Professors Aviva Freilich and Eileen Webb, from UWA's Consumer Research Unit in the Faculty of Law, are researching the security of tenure for seniors in Western Australia.
"We are seeing a lot of women nearing retirement age who are experiencing increasing difficulty in finding affordable and secure housing," Professor Webb said.
"If there is insufficient superannuation, a partner dies or something goes wrong financially, women are finding themselves in very dire circumstances. The private rental market is too expensive, there is a lengthy wait for public housing and emergency accommodation, such as a boarding house, is often unsuitable for women."
The research also suggests that, while accurate statistics are hard to come by, many older women are at risk and teeter on the brink of homelessness.
Professor Webb is also a board member of Shelter WA, the peak housing body for affordable housing and homelessness.

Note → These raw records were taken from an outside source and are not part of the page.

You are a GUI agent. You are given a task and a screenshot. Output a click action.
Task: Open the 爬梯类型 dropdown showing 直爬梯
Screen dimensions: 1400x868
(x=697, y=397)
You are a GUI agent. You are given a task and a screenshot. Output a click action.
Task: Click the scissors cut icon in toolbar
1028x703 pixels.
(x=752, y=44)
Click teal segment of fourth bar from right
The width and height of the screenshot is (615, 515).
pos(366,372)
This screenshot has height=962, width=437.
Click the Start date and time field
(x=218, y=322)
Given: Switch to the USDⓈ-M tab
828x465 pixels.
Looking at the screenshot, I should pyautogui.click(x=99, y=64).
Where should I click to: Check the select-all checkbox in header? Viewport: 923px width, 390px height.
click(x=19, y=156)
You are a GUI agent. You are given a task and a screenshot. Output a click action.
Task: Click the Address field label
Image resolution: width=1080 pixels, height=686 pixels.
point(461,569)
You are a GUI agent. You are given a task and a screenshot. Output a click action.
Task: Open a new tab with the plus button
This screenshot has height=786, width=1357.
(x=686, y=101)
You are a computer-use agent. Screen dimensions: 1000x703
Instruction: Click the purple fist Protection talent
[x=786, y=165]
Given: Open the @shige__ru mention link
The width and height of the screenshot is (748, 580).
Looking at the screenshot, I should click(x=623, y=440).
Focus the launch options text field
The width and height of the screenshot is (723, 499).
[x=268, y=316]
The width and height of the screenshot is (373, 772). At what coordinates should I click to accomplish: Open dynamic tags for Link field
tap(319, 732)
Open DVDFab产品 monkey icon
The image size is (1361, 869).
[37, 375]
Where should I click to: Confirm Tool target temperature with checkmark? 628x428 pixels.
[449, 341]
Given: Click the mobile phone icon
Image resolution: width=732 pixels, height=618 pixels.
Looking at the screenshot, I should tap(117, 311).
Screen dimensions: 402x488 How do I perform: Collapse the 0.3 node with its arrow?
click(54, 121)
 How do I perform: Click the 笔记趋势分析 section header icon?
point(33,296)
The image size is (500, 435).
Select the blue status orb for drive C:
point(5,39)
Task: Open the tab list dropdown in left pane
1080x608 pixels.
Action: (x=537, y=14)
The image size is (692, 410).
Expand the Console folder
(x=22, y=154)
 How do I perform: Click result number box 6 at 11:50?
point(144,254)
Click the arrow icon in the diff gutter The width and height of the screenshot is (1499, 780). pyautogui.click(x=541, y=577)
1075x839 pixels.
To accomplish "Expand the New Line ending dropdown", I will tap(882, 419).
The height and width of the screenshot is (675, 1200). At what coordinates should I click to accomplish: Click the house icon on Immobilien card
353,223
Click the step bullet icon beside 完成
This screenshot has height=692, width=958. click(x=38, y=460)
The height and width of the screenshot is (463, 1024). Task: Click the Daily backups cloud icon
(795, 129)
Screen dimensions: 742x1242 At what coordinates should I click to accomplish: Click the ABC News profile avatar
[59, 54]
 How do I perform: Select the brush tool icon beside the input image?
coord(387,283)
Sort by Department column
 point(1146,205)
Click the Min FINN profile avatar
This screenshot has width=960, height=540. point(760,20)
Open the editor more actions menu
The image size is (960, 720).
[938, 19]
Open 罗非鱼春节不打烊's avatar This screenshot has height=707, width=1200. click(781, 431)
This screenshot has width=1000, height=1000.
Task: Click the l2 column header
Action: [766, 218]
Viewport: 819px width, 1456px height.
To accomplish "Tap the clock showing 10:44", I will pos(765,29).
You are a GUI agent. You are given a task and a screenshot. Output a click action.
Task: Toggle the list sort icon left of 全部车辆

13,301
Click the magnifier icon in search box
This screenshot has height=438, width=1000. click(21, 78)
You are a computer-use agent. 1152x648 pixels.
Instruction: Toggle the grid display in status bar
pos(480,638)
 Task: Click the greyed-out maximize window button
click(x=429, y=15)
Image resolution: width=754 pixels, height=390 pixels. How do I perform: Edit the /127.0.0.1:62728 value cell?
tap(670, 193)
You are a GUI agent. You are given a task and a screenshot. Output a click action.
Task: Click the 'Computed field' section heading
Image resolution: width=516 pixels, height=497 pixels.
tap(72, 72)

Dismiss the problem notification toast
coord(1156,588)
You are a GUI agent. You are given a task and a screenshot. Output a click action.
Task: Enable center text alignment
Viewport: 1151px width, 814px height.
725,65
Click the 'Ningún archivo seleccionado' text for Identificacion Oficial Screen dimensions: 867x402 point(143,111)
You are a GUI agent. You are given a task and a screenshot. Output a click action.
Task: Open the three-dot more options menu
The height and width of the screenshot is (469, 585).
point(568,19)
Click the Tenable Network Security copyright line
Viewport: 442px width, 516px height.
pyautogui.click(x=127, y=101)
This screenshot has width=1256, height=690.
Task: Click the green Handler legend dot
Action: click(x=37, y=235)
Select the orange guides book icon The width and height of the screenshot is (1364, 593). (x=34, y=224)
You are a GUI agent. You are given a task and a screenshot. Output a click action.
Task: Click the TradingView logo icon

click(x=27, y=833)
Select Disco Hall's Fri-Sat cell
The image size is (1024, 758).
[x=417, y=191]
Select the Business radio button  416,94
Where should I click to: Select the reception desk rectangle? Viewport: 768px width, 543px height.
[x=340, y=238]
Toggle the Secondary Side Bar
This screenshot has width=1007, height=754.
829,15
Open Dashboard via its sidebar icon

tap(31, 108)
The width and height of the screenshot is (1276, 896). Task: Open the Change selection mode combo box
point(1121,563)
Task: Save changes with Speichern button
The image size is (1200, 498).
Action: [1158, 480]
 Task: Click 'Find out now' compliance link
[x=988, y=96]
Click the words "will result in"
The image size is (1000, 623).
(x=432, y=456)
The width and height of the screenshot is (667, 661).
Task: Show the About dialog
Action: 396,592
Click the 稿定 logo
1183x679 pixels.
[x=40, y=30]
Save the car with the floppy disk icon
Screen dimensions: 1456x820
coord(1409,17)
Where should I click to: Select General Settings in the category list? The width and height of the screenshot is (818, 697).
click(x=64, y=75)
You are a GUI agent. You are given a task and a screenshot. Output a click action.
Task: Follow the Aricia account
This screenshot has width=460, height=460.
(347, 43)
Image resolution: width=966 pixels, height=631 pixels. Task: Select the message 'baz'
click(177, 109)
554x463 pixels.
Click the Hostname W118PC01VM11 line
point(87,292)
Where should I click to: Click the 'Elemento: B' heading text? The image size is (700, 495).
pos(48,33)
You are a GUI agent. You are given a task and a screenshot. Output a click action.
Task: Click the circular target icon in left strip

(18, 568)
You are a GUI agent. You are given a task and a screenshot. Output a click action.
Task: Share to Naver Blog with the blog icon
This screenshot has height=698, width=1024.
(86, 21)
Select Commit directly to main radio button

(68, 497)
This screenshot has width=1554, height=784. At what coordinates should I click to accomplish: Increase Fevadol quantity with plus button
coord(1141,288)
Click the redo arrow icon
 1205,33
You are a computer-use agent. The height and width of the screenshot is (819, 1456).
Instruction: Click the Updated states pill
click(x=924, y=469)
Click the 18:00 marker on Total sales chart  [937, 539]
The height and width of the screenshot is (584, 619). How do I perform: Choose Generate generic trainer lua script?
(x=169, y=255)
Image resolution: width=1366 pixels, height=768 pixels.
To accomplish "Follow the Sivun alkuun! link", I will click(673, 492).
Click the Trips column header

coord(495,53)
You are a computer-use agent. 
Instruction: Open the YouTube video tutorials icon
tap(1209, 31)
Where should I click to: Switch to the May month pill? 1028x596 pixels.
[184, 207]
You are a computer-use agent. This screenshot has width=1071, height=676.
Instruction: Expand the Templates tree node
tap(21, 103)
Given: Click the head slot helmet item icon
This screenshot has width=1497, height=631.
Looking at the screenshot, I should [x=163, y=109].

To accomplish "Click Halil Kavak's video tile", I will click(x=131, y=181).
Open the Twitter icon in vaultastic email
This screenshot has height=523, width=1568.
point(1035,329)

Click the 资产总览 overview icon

Shelter WA's Executive Officer Chantal Roberts said there were limited options for older women who had been in the private rental market, only to find they were unable to meet rising household expenses in Western Australia, including rental hikes, and face eviction and the prospect of homelessness.
The findings are topical given the recent discussions regarding the future of the National Partnership Agreement on Homelessness (NPAH) and concerns that the Commission of Audit will lead to significant cuts to critical social programs in the coming budget.
Professor Webb said more resources needed to be directed towards the problem.
"We need to advocate for services that prevent older women from becoming homeless in the first place but we should also put in place services that respond quickly and effectively if they do become homeless," she said.